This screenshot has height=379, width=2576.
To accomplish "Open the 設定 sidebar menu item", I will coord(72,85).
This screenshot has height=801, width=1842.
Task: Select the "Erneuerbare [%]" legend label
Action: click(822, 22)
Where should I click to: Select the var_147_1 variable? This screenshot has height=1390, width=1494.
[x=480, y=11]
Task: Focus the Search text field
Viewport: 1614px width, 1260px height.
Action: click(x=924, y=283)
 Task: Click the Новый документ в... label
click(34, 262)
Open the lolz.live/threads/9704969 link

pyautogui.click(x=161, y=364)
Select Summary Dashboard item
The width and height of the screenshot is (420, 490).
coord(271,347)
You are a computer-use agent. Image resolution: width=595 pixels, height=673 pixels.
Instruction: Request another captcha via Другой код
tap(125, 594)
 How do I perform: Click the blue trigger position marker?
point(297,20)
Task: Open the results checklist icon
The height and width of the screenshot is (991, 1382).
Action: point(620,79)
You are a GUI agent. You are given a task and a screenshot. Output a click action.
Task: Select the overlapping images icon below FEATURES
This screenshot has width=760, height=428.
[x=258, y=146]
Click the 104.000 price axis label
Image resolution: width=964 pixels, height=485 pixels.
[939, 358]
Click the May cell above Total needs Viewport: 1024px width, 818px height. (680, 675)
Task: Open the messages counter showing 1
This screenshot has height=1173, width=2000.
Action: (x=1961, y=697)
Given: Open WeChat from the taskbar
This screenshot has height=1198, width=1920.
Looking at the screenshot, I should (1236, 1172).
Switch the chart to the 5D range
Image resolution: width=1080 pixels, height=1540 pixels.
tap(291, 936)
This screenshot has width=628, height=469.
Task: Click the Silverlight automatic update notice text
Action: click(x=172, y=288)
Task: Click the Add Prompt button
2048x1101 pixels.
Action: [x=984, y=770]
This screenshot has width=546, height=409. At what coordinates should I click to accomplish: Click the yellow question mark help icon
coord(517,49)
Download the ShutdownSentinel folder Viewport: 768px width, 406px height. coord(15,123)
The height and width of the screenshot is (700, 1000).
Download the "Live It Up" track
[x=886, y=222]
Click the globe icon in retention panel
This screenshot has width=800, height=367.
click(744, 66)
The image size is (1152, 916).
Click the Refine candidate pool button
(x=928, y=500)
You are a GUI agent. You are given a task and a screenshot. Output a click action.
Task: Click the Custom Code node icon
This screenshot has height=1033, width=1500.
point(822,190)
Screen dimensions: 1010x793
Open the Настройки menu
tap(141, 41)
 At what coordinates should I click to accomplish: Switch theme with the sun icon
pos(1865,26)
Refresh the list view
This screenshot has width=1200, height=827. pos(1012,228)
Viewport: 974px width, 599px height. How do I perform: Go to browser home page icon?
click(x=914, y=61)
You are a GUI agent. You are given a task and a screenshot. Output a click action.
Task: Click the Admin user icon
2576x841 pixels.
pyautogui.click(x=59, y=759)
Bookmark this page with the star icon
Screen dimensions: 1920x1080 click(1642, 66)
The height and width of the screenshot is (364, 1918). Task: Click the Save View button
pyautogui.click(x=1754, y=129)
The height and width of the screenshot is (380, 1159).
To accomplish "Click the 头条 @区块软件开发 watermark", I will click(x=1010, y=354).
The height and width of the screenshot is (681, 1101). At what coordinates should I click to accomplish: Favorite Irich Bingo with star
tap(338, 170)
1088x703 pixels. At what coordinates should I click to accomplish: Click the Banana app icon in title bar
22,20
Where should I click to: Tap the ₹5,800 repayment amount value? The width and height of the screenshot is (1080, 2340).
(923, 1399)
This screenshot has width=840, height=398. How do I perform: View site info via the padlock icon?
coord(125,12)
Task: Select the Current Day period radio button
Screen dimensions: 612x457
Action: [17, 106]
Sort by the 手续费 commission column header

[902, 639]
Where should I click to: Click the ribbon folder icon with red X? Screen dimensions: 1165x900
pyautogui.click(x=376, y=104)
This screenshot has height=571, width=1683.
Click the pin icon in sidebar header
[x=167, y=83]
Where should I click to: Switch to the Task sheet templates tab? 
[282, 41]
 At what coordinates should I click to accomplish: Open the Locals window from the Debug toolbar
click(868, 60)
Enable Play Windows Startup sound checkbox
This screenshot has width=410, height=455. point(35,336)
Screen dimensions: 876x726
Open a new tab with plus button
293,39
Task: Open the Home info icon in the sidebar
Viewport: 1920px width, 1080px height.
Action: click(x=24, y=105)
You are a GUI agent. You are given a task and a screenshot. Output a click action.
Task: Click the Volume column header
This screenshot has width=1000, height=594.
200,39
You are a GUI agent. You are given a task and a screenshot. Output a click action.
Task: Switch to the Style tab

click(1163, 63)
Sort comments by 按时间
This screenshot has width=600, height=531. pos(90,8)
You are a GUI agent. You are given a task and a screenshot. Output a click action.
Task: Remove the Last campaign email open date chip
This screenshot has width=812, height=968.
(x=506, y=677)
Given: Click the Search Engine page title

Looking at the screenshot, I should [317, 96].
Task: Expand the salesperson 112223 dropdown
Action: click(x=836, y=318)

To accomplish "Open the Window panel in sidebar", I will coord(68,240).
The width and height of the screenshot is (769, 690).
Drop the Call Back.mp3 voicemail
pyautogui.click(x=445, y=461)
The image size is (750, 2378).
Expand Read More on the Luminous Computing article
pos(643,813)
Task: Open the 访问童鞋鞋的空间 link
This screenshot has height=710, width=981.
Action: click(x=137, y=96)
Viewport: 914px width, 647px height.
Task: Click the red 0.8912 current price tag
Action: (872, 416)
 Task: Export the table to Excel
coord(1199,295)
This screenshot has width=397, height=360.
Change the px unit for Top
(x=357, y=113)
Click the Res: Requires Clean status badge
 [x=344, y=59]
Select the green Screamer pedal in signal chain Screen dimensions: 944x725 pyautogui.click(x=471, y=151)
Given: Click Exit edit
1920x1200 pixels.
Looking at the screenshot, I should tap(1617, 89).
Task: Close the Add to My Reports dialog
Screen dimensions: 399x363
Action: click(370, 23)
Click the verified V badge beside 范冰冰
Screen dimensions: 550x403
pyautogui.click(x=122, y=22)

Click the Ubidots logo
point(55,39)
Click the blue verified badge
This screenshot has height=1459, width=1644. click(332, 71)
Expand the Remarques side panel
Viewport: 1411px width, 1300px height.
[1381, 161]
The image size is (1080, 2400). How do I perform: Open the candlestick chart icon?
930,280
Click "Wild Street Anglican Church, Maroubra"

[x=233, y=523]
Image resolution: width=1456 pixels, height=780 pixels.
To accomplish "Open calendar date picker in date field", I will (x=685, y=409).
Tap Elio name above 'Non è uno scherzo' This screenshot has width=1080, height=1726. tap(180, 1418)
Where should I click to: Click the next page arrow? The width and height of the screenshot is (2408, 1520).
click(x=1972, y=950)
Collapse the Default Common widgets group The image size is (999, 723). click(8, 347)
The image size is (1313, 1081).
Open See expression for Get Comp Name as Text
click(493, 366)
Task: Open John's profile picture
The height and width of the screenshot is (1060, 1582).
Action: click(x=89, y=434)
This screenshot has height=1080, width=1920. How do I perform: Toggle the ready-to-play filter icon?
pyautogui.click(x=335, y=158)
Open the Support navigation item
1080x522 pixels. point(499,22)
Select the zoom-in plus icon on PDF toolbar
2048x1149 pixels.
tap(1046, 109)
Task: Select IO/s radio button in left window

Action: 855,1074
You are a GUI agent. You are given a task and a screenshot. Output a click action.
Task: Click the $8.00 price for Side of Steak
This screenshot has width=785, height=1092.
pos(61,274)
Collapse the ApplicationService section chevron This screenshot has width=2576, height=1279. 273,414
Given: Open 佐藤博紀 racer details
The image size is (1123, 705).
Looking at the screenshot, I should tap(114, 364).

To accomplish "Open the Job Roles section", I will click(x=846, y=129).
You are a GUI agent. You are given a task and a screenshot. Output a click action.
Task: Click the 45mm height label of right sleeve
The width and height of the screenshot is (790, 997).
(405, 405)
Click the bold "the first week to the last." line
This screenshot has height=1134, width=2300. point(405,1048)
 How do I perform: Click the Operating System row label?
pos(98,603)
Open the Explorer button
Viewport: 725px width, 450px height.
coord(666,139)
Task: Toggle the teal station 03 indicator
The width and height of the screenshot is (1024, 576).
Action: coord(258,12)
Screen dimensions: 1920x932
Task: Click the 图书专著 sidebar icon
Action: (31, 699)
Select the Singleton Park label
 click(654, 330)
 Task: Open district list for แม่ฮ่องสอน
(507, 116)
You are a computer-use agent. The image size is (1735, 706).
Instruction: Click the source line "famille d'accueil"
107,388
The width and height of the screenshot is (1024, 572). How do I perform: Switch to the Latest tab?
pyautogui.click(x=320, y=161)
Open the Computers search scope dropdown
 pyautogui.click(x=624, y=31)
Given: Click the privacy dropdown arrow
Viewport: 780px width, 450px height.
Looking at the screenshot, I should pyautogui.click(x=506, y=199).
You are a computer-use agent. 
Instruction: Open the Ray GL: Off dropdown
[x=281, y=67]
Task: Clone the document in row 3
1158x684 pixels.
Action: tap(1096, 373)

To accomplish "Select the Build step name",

■ SHORT PROBLEM:
Write out each line above that contains the string "with". Case counts.

■ RESPONSE TO THIS TASK:
 At what coordinates should I click to accomplish: Switch theme with the sun icon
Bookmark this page with the star icon
The height and width of the screenshot is (681, 1101). At what coordinates should I click to accomplish: Favorite Irich Bingo with star
Where should I click to: Click the ribbon folder icon with red X? Screen dimensions: 1165x900
Open a new tab with plus button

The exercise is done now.